Aguardé en la oscuridad por horas. Sabía cómo reconciliarme con ella. Sólo tenía
que estar a solas con ella, aflojarle el corpiño y tocar su cabello con los dedos, como en el
acto de separar espigas, eso la haría volver a mí. Salí del sótano. Atisbé por momentos el
pequeño pasillo que daba al cuarto de sus padres y después subí con tiento los escalones
rumbo al cuarto de mi amada.
Caminé un pequeño trecho. Escuché voces y la puerta entreabierta me dejó verle de
espaldas, con su camisón rosa y su mano tirante sujetando el cable de teléfono.
—Eso me hizo, Corey. ¿Tú puedes creer que él me haga eso cuando lo amo tanto?
Y no pude reprimir el recuerdo de aquello que te dije:
“Me encantas así”.
Recuerdo que tú te extrañaste de mi actitud, pues tras tres modelos de traje de
baño, yo había escogido aquél en el que sólo perfume te vestía.
—Es imposible cuando amas a alguien. ¡Cielos, no tienes idea de cuánto lo amo!
Llegó el momento en que sus palabras se escurrieron a través del auricular sin que
pudiera entender más.

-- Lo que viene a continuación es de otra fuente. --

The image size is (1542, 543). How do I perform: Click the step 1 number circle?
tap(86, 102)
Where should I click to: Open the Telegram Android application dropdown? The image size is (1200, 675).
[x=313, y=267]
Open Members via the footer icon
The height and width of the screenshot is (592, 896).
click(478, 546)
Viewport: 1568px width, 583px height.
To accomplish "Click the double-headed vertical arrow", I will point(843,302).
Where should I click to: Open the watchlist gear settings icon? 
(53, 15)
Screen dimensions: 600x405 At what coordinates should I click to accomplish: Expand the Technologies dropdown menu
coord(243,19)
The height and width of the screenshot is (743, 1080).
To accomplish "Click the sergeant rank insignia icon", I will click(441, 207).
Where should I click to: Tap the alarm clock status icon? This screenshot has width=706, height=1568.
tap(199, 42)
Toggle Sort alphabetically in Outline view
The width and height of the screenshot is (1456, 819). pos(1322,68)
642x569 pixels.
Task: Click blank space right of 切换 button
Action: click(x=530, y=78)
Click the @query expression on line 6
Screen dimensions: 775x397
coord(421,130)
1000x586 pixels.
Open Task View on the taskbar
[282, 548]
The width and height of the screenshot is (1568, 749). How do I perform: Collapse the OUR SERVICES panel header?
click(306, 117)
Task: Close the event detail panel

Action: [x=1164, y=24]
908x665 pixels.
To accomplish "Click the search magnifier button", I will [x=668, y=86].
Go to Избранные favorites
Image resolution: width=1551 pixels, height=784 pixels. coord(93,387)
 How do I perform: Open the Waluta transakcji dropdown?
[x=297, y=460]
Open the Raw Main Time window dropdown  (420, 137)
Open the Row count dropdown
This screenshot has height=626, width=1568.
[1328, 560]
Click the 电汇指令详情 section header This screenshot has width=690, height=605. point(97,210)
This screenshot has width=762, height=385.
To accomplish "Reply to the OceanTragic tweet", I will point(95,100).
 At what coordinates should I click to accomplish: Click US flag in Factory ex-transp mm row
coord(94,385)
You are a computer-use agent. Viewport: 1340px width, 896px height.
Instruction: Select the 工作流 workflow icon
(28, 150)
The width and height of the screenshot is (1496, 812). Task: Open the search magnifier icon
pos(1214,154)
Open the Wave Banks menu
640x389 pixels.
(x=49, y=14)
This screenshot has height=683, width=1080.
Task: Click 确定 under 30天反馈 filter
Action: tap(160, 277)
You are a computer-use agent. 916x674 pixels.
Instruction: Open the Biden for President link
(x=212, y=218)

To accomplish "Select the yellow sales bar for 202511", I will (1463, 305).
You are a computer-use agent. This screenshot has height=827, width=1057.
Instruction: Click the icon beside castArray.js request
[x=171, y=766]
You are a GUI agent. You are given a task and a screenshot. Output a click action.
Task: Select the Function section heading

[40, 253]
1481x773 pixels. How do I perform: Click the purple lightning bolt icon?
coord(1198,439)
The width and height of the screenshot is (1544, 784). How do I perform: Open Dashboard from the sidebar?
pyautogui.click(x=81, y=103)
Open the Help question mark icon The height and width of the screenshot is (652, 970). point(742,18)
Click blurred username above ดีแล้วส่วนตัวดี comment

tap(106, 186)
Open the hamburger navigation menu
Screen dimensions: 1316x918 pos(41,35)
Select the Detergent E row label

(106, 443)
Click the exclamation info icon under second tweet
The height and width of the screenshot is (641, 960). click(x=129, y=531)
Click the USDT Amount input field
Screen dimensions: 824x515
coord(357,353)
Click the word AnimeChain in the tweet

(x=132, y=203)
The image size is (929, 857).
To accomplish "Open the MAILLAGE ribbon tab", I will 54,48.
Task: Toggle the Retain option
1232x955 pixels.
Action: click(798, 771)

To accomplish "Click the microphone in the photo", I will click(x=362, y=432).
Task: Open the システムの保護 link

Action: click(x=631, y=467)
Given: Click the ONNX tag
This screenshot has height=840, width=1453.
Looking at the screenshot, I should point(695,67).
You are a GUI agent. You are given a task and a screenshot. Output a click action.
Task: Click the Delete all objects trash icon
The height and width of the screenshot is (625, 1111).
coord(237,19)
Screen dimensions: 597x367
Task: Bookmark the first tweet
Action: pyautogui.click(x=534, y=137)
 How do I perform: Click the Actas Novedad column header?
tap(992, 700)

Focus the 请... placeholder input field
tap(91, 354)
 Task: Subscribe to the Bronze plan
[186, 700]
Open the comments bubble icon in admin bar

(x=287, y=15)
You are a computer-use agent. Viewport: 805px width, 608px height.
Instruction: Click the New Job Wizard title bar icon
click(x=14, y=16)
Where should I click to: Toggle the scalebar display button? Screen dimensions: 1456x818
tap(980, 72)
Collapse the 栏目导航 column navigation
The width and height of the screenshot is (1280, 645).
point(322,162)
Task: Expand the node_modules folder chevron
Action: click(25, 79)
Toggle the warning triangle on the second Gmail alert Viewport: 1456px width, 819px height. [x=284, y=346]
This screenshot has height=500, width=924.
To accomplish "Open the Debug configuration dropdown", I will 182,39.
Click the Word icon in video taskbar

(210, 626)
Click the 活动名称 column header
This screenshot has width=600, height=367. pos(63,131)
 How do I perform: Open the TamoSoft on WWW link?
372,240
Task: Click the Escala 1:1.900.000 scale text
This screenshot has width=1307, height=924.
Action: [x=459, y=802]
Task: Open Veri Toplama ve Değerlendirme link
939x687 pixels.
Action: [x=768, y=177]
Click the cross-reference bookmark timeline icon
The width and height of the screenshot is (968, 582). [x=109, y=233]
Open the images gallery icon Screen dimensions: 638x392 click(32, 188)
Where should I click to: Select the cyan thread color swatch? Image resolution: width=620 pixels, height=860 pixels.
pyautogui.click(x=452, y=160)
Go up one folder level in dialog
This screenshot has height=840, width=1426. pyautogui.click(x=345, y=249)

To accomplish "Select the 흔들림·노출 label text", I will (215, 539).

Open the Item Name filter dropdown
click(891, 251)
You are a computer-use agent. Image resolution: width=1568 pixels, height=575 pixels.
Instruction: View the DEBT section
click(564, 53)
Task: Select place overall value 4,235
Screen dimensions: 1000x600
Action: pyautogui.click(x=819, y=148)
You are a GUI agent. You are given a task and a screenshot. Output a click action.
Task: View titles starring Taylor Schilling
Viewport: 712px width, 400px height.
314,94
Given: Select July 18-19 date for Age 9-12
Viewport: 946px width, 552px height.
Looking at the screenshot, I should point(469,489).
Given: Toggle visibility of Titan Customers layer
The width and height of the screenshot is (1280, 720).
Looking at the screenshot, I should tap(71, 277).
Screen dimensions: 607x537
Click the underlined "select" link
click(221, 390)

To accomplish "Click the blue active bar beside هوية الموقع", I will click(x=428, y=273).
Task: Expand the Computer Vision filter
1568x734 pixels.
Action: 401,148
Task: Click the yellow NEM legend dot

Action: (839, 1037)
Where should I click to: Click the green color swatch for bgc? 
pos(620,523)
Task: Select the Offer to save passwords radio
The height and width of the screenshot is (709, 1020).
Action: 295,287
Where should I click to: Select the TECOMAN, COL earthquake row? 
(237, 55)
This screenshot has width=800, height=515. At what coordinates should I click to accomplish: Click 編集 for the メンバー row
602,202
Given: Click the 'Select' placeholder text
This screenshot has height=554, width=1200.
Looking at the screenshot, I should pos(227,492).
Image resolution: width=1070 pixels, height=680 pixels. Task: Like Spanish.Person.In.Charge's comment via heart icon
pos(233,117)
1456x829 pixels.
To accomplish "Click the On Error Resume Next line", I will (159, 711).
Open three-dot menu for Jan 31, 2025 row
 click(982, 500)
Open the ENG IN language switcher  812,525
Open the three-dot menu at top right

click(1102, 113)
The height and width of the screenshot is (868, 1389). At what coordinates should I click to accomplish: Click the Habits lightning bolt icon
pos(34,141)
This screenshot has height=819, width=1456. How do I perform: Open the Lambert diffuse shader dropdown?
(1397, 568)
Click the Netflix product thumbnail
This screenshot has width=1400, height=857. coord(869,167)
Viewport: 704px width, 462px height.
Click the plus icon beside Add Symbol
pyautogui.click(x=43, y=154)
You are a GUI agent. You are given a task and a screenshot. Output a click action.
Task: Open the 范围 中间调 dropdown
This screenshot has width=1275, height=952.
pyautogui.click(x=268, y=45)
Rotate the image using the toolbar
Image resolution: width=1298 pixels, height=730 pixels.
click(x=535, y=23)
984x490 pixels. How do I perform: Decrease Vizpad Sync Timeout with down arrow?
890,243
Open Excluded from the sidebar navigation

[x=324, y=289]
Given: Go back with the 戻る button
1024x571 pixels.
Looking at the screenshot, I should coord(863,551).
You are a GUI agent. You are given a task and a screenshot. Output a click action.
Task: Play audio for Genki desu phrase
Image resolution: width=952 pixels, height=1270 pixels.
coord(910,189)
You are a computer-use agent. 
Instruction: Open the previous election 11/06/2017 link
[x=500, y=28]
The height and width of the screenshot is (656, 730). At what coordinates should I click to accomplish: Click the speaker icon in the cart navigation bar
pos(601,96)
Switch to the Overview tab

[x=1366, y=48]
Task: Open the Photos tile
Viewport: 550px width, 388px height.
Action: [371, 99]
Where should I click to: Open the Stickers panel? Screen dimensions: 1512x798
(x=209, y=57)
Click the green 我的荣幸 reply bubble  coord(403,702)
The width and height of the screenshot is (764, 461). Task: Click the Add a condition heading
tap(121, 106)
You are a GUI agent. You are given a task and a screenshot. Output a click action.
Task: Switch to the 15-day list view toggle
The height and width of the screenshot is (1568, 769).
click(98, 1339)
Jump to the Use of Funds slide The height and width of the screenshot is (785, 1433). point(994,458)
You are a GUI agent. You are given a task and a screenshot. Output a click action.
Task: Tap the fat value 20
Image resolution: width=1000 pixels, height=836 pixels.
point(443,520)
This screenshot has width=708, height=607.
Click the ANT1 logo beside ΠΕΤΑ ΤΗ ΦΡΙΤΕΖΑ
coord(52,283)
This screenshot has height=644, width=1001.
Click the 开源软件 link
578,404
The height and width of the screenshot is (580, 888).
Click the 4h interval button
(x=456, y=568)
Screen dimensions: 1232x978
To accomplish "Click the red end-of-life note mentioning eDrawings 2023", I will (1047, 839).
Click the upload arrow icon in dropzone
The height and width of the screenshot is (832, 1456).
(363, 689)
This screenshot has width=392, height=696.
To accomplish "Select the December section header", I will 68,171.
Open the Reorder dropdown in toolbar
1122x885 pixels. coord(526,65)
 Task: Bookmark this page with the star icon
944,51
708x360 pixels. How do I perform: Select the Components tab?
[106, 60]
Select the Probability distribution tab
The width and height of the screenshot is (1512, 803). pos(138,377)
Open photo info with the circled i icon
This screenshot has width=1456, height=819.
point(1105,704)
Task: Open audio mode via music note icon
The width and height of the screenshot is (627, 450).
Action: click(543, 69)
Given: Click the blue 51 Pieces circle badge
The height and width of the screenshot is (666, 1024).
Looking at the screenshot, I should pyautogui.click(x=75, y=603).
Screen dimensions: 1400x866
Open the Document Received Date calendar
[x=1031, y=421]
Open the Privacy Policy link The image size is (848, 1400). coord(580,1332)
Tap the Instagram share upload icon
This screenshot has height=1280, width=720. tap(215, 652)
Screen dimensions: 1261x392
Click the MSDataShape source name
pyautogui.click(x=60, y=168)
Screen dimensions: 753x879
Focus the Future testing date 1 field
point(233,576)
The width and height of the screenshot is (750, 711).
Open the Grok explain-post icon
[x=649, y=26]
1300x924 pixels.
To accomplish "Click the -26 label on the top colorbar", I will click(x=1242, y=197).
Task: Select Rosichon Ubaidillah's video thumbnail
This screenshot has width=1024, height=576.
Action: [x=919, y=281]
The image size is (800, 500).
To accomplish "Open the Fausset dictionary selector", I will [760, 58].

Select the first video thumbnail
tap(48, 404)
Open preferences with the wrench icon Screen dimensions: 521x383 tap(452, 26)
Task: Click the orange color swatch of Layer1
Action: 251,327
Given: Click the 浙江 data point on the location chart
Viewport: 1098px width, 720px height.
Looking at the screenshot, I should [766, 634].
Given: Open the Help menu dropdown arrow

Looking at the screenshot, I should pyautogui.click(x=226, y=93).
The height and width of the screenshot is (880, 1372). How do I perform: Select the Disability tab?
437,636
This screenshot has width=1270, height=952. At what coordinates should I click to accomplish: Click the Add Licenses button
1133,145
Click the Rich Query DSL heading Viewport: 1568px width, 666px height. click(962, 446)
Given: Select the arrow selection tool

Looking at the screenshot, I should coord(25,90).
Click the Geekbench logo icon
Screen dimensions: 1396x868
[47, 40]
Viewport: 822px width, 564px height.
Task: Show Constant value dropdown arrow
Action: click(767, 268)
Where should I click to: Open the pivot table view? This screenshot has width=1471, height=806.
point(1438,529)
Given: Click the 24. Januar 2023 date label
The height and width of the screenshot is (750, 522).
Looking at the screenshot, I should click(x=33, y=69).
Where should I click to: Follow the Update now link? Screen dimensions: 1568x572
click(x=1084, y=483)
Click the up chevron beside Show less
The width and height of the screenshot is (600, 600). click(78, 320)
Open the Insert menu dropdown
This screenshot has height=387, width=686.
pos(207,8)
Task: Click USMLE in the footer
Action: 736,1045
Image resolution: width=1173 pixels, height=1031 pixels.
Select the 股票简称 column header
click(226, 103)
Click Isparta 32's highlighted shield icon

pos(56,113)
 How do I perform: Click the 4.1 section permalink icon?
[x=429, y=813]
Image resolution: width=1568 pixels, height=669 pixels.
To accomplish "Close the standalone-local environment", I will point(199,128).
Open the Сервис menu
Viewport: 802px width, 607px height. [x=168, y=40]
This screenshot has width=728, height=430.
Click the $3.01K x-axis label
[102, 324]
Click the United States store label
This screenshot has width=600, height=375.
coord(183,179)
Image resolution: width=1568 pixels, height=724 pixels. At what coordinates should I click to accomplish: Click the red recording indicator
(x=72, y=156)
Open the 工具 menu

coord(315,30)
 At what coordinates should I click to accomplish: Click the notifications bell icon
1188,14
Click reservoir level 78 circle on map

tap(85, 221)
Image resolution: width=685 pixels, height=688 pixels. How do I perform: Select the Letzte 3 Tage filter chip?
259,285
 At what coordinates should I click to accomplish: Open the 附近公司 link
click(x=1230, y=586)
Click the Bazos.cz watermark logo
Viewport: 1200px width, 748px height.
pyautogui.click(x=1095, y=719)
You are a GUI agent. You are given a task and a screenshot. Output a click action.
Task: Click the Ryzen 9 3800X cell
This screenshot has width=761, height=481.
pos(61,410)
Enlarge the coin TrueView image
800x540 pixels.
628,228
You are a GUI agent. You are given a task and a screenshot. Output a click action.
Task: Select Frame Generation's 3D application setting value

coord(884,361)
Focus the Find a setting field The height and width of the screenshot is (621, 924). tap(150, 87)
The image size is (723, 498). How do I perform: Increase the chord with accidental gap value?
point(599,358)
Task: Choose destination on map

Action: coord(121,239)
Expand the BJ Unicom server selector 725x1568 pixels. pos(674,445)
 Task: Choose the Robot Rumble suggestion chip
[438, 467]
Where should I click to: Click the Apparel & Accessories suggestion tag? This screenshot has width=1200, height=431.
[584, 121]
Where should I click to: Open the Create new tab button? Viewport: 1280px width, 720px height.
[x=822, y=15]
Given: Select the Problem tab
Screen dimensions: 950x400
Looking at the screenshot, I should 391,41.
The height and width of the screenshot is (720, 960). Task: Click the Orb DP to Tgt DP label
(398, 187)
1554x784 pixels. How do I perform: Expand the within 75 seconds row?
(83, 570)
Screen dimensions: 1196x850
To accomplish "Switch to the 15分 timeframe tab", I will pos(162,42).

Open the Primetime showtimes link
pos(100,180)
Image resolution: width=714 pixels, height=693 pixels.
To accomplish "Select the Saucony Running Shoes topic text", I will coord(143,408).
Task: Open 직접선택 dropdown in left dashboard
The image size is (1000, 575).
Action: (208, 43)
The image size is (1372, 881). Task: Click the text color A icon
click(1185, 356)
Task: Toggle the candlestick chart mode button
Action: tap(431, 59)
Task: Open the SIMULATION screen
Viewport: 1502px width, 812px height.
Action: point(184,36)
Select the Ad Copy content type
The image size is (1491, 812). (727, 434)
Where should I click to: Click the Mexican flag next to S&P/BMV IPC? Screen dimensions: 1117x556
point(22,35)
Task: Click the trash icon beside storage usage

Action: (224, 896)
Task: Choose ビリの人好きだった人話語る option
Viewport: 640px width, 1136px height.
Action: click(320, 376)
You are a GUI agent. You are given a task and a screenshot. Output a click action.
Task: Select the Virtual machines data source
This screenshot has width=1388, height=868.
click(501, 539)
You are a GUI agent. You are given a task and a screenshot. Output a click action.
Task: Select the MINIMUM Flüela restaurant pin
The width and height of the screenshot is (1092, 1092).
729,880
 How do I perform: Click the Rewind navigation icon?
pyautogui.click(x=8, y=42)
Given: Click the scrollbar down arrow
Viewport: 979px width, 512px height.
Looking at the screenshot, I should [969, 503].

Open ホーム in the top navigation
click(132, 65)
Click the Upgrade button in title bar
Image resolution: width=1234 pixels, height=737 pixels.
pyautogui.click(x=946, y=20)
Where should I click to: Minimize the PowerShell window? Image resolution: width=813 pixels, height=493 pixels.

Me senté en la alfombra del pasillito. Mis ojos insertados en la
pared divagaban en su grato recuerdo...
“Tú en todos lados pretendes desnudarme. Te apuesto a que me meterías en el
cuarto donde el caddy guarda los palos de golf, y ahí me tomarías”.
Me deslicé hacia adentro para observar tu plácido sueño. En esos cobertores rosas
estarás a salvo. Estarás lejos de tu insoportable tía Glad.
A altas horas de la noche me acerqué a tu almohada como en el acto de robarte un
beso. Pronunciaste mi nombre en sueños. Me di tiempo para observar mis diez fotos
sobre la mesita de estudios. Entonces supe a quién amaba.